Eddie chantageia Jessie, ameaçando dizer para John que ela ter se casado com ele ainda fazia parte do plano dele. Só que o negócio de John fale devido à agitação sindical de seus empregados e ele perde toda sua fortuna. Para a surpresa de ambos os homens, Jessie permanece ao lado de seu marido atual. Com uma condição: que ele trabalhe também. Ela se recusa a ficar com um marido que se recusa a dividir as contas. Ainda hoje, muitas mulheres se submetem a relacionamentos desse tipo, pois foram encalcada-lhes a noção de que o que importa é ter um homem para dividir a cama. Manequim predata o movimento feminista, mas retrata a personagem da sociedade estadunidense que permitiu seu surgimento: a garota trabalhadora, que cresceria em números durante a Segunda Guerra Mundial, quando as mulheres assumiram os postos de trabalho que os homens, que foram lutar contra o nazismo na Europa, deixaram vagos. Ainda hoje, o filme permanece relevante.

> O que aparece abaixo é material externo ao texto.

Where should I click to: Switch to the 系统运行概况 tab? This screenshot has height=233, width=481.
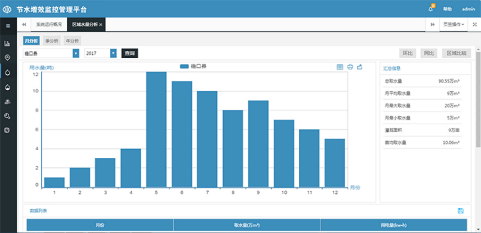49,25
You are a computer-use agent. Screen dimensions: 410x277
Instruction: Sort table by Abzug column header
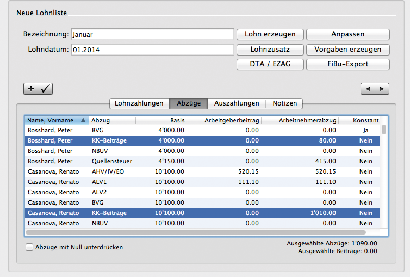pos(112,120)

Consigo me identificar, pois estive num relacionamento semelhante ao de Jessie e Eddie. Meu Eddie também achava-se bom demais para trabalhar, também fazia com que eu pagasse as contas, perdia oportunidades que a vida lhe dava e culpava a todos – menos a si mesmo – por seus fracassos. Assim como Jessie, eu me sentia exausto por ter que ser o responsável daquele relacionamento e também me iludia de que ter um ao outro bastava. Mas não basta. Como diz uma das coristas em determinado momento do filme, quando Jessie está se gabando dos gestos românticos de Eddie, "não venha me falar de caras que fazem o mínimo. Quero ouvir sobre caras que fazem o máximo". Não adianta nada trazer rosas e não trazer o almoço. Para mim, o tipo de situação retratada pelo filme configura-se como um relacionamento abusivo, mas não falamos sobre isso porque não é tão evidente.

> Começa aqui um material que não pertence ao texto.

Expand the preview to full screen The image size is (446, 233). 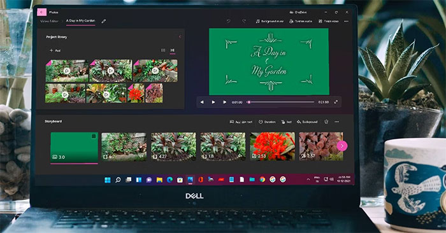pos(336,102)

Assim como Jessie, eu sentia que devia algo a meu ex porque ele me tirou da situação ruim em que eu me encontrava antes de conhecê-lo. E ele sabia disso e reproduzia, num relacionamento homossexual, o mesmo tipo de submissão retratado num filme de oitenta anos atrás. Assim como Eddie, ele alimentava minhas ilusões de que um dia nós dividiríamos as contas porque sabia que assim eu continuaria pagando tudo sozinho. Além disso, eventualmente me fazia eu me sentir mal por não ter fé em sua capacidade de se tornar rico sozinho, como Eddie faz com Jessie numa cena no metrô. E eu era tão grato por ele ter me salvado da escuridão do armário que eu fazia vistas grossas ao verdadeiro caráter dele. Afinal de contas, a gente aprende desde cedo que o amor pode tudo, inclusive mudar as pessoas. Como se um beijo pudesse transferir meus valores morais para ele.

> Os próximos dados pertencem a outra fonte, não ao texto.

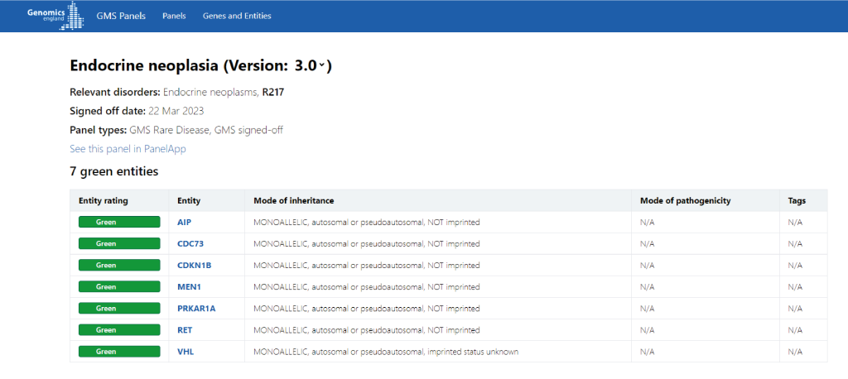Open the PRKAR1A gene link
Screen dimensions: 848x379
196,308
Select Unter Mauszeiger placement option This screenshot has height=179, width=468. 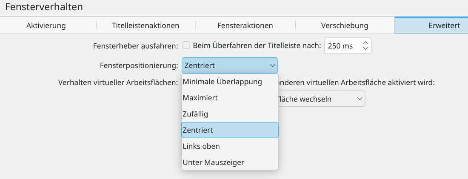pos(214,162)
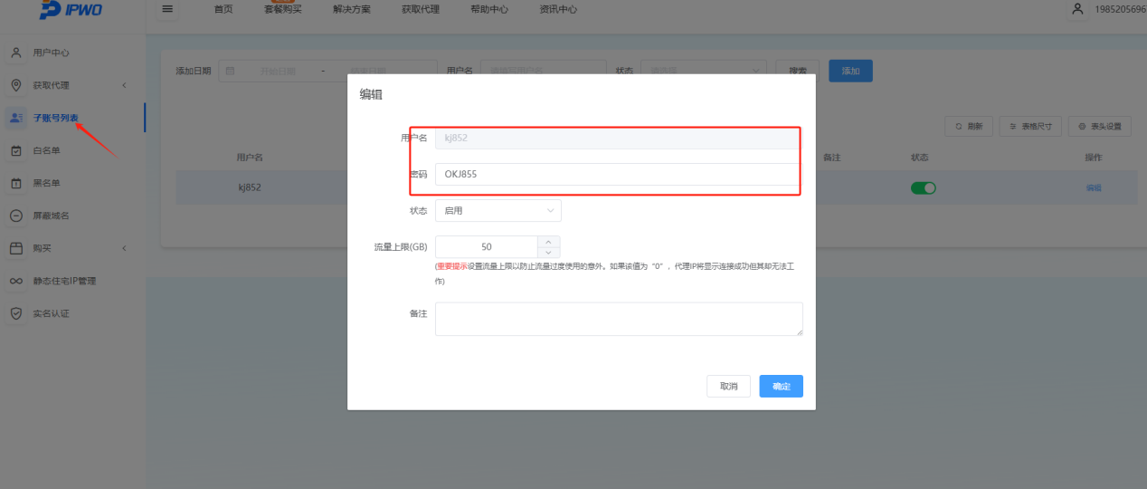Screen dimensions: 1147x489
Task: Open 套餐购买 in the top navigation
Action: pyautogui.click(x=282, y=10)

A relevância dos filmes de Joan Crawford me faz pensar que o ataque a sua imagem não seja também um ataque à mulher independente. Sejam verdadeiras ou não as acusações de abuso infantil feitas contra ela, nenhuma outra atriz esteve tão identificada com a garota trabalhadora do que ela que, vindo de uma família pobre ela mesma, oferecia verossimilhança às personagens que interpretava. Assim como elas, Joan veio do nada e chegou ao topo, estando disposta a sacrificar os papéis tradicionais da mulher para isso. Era referência até sua morte. Meses depois, sua filha adotiva denunciou-a como mãe abusiva no livro de memórias Mamãezinha Querida, mais tarde transformado num filme caricaturesco com Faye Dunaway. Cinquenta anos dedicados a inspirar as mulheres foram jogados no lixo em menos de cinco. A mulher que recusa se submeter ao papel que lhe é imposto pela sociedade só pode ser louca e é assim que muitos veem Joan Crawford hoje.